YOUR TASK:
An exact reproduction of the lines below, from the first through the one with "Given: Click the", is the whole answer; pictures have no place in it.
---------- DATASET CONTENT
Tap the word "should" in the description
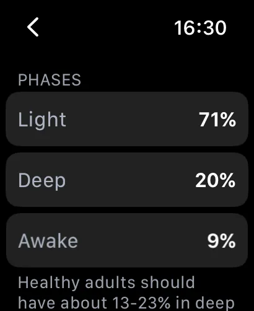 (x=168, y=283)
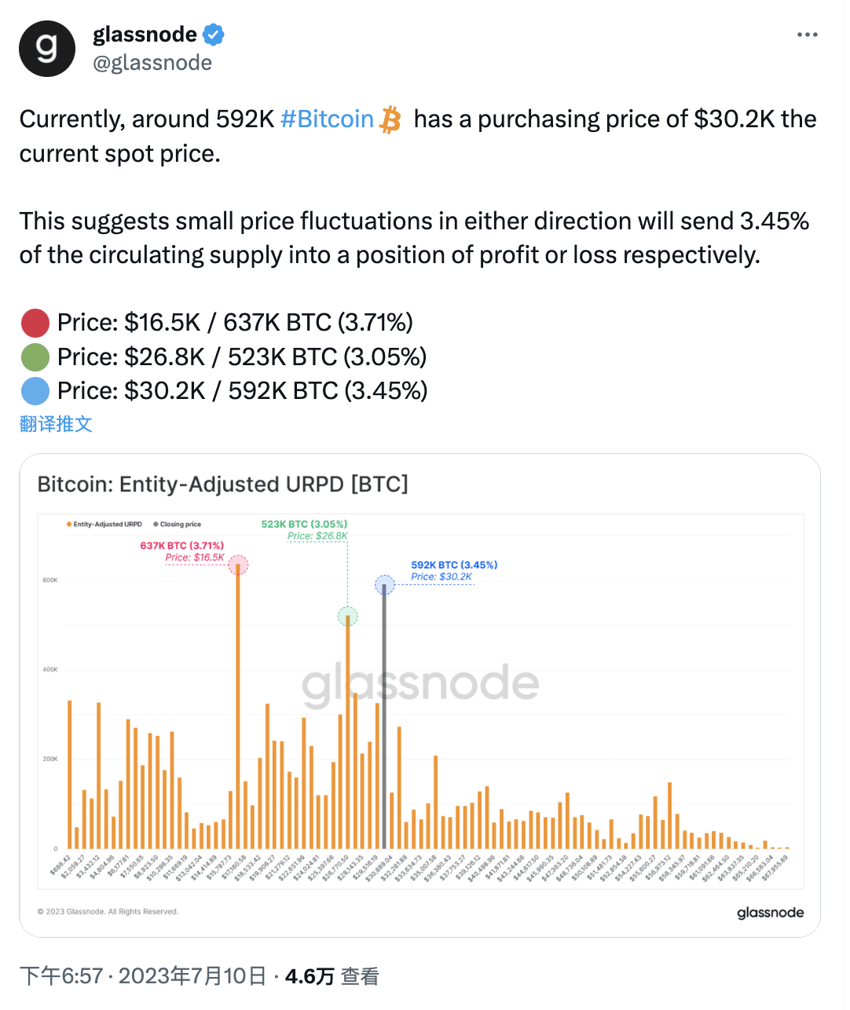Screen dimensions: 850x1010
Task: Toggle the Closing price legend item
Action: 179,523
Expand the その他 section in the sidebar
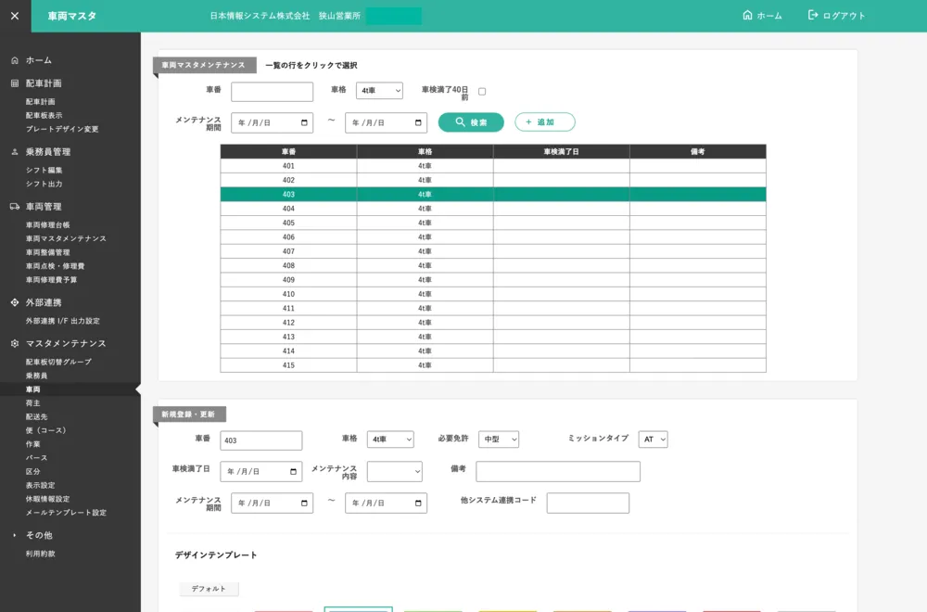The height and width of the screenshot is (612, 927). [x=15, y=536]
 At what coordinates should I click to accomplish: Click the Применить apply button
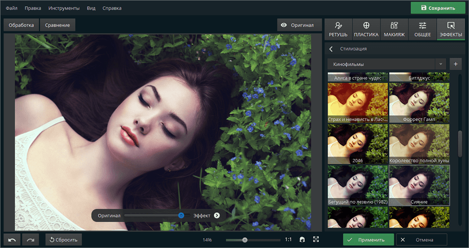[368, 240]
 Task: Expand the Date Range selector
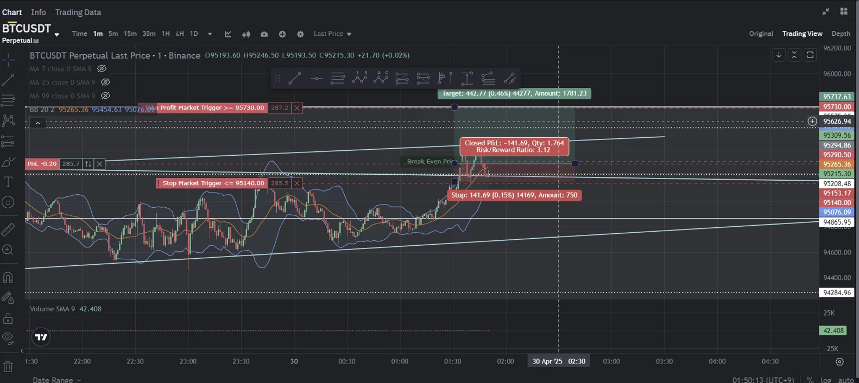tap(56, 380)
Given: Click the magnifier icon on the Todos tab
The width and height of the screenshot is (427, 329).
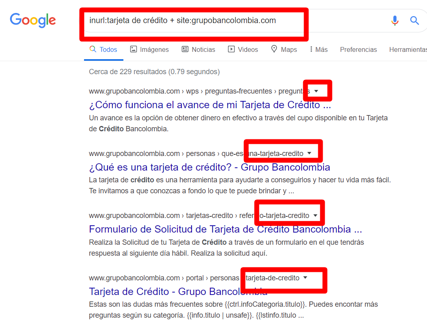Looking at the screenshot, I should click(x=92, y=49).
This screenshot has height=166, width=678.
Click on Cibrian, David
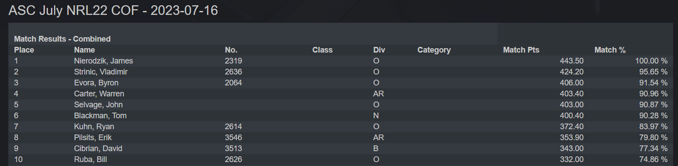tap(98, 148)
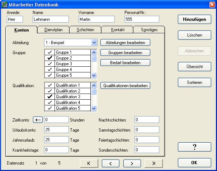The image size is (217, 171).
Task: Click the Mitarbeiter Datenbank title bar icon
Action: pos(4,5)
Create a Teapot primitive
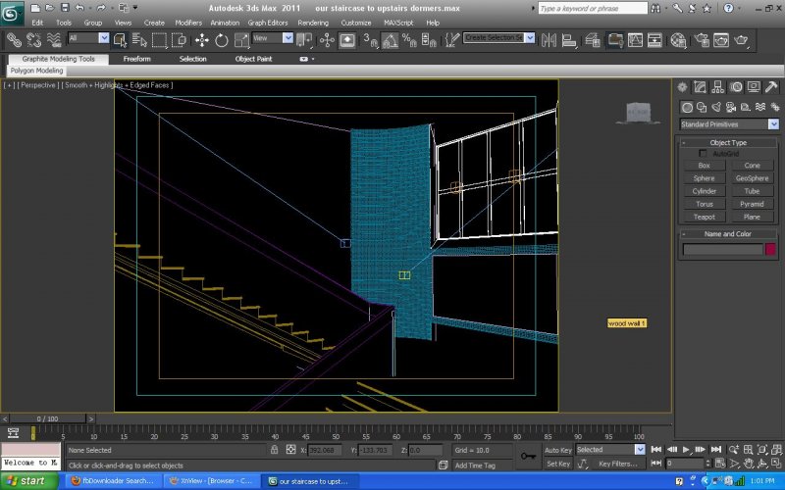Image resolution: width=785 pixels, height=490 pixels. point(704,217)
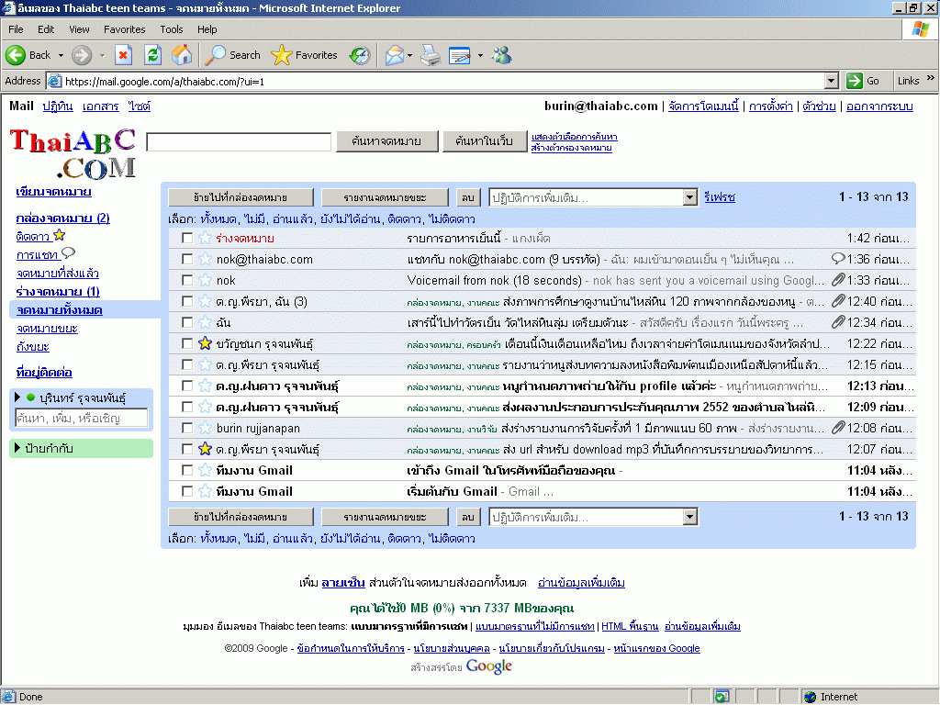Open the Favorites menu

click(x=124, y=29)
--------------------
SOLVED EXERCISE:
Tap the word "should" in the description
 (x=168, y=283)
Screen dimensions: 850x1010
Task: Toggle the Closing price legend item
Action: 179,523
Expand the その他 section in the sidebar
The height and width of the screenshot is (612, 927). [x=15, y=536]
 At what coordinates should I click to accomplish: Click the Применить apply button
[368, 240]
 Task: Expand the Date Range selector
tap(56, 380)
Given: Click the magnifier icon on the Todos tab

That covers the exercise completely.